[TEXT SEGMENT Boundary: Start]

Earlier this week, Dan Peters reported (The MJ 17 November 2020) that council chief executives have been warned by the Cabinet Office and National Cyber Security Council (NCSC) that there is an ‘urgent need’ to take steps to mitigate the threat of a ransomware attack on the sector.
Ransomware is growing as a tactic amongst cyber criminals and, equally concerning, the use of as a service is now commonplace.
Criminals are creating attacks specific to individual councils and local government; recent headlines about successful attacks on Redcar & Cleveland and Hackney councils exemplify the devastation to local services ransomware causes, not to mention the eyewatering costs of attempted recovery. The NCSC states: ‘Criminals highly likely view them as a lucrative target for extortion…’
Which means it’s not a question of whether you’ll be attacked, but when.
In 2019 iESE completed a research project on digital and technology. Two things were clear: current protection technology for the edge of our infrastructure is on its last gasp, and none of our current edge protection works when our infrastructure incorporates connected operational technology.
iESE is constantly seeking ways to support local government and following our digital research we looked for new technologies to fill the enormous, exploitable gaps left by traditional cyber protection offerings. We found one, AppGuard. It works in an entirely new way. It’s trusted by the military and major financial institutions. We have been trialling it in UK council environments for six months and it is the only technology to protect your systems from attacks never seen before (a zero-day defence).
It was originally developed for US Defense organisations to secure field operatives returning from hostile environments. The technology operates differently to antivirus and detect and respond systems by blocking malicious processes from detonating, which means that, even if one of your workers inadvertently opened a document containing a hidden malicious code, it would not activate and could do no harm, leaving workers unaffected and able to continue their vital roles.

[TEXT SEGMENT Boundary: End]
[DATASET CONTENT Boundary: Start]

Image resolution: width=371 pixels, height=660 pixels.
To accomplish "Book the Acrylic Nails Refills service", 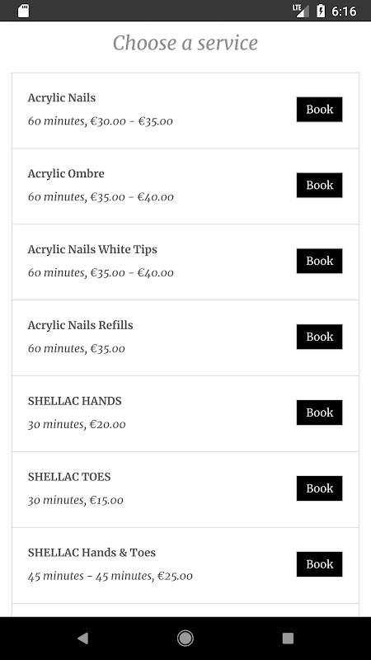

[DATASET CONTENT Boundary: End]

**BRIEF A:** In the article on ransomware threats to councils, how long has iESE been trialling AppGuard in UK council environments?
**BRIEF B:** In the article on ransomware threats to councils, rewrite the passage starting at "It was originally" and ending at "their vital roles.", substituting "field personnel" for "field operatives".

**WRITTEN SOLUTION A:** Six months.

**WRITTEN SOLUTION B:**
It was originally developed for US Defense organisations to secure field personnel returning from hostile environments. The technology operates differently to antivirus and detect and respond systems by blocking malicious processes from detonating, which means that, even if one of your workers inadvertently opened a document containing a hidden malicious code, it would not activate and could do no harm, leaving workers unaffected and able to continue their vital roles.